*Exercise description*.
Your answer should hold exactly the lines below from the line with "Task: Click the Boot-time Scan icon" through the line with "This screenshot has width=812, height=512.", both included, and no pictures at all.

+ + +

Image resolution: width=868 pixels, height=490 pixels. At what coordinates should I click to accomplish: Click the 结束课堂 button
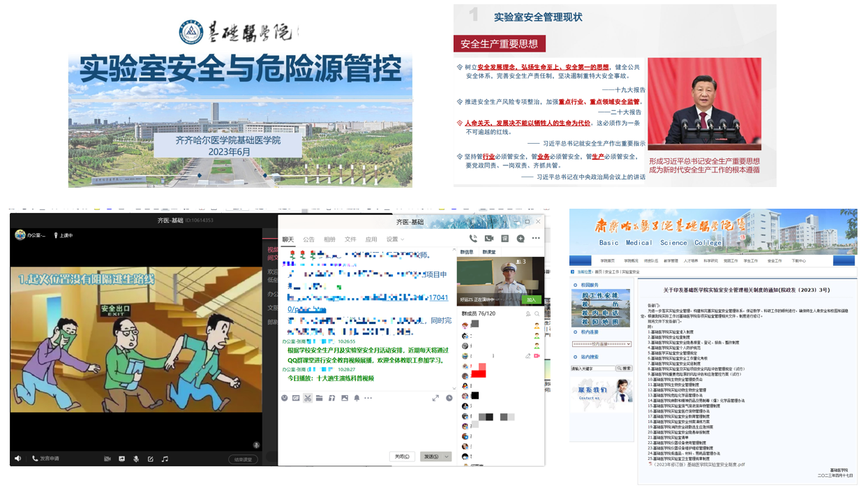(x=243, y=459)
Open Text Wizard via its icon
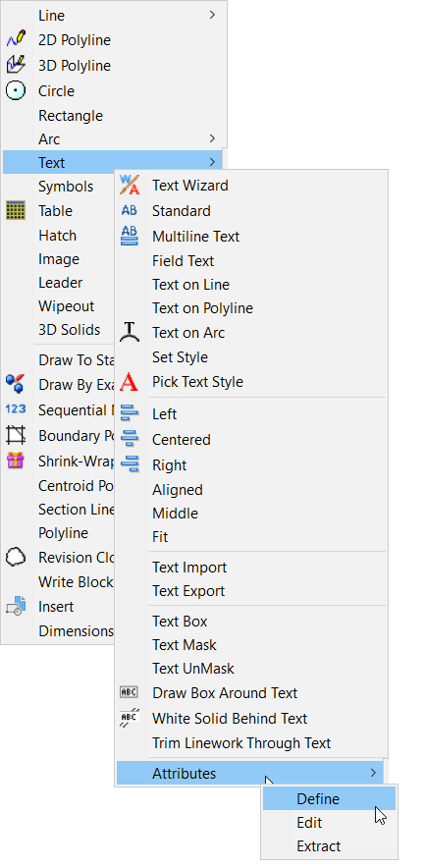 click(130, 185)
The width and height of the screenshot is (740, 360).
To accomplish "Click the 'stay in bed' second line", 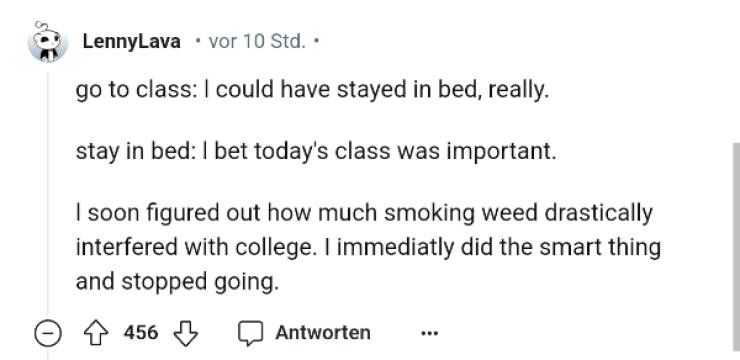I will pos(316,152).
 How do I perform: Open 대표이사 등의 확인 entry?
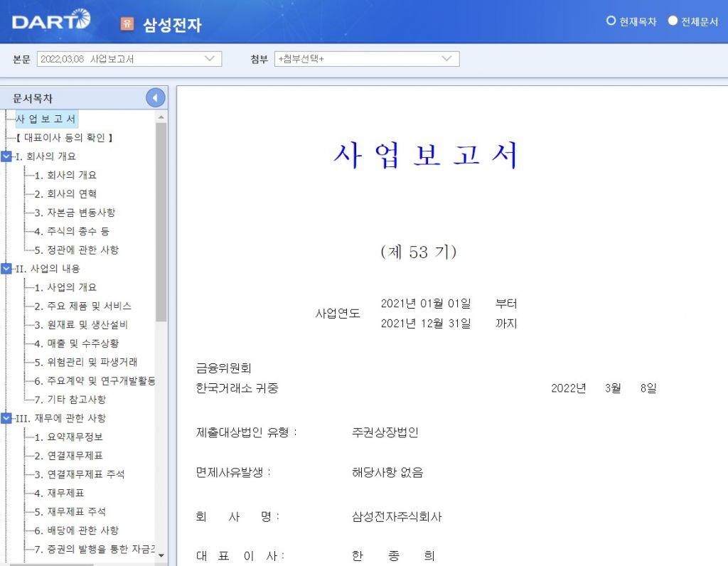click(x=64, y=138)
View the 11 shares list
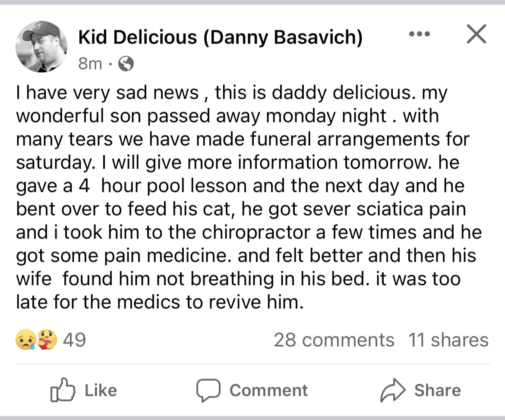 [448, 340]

+ + +

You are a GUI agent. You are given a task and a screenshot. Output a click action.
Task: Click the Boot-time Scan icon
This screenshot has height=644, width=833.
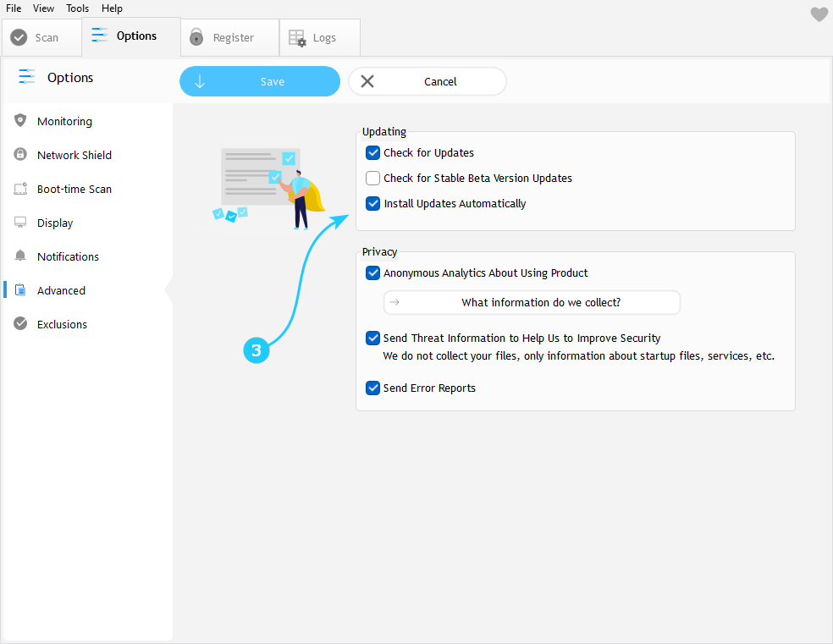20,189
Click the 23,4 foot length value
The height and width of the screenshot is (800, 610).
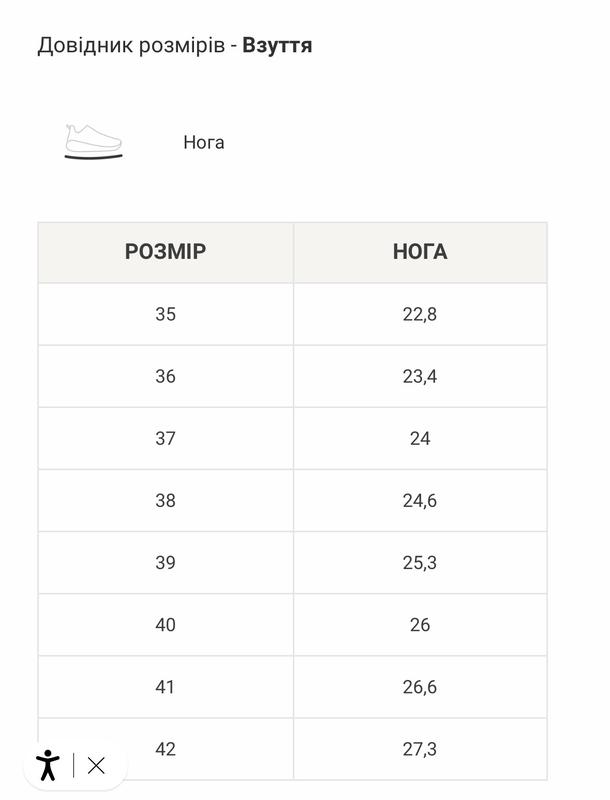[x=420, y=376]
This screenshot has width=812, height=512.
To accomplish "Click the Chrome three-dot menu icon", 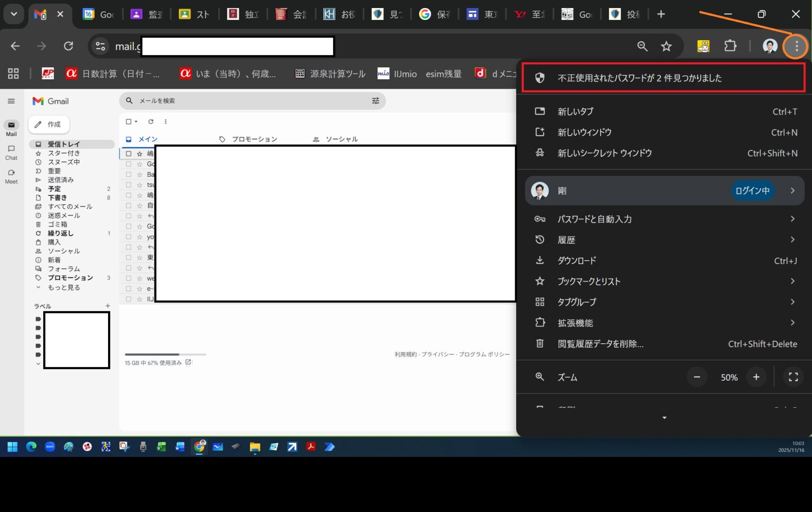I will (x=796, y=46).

+ + +

*Output for this task*.
Task: Click the Boot-time Scan icon
This screenshot has height=644, width=833.
20,189
Click the 23,4 foot length value
The height and width of the screenshot is (800, 610).
[x=420, y=376]
This screenshot has width=812, height=512.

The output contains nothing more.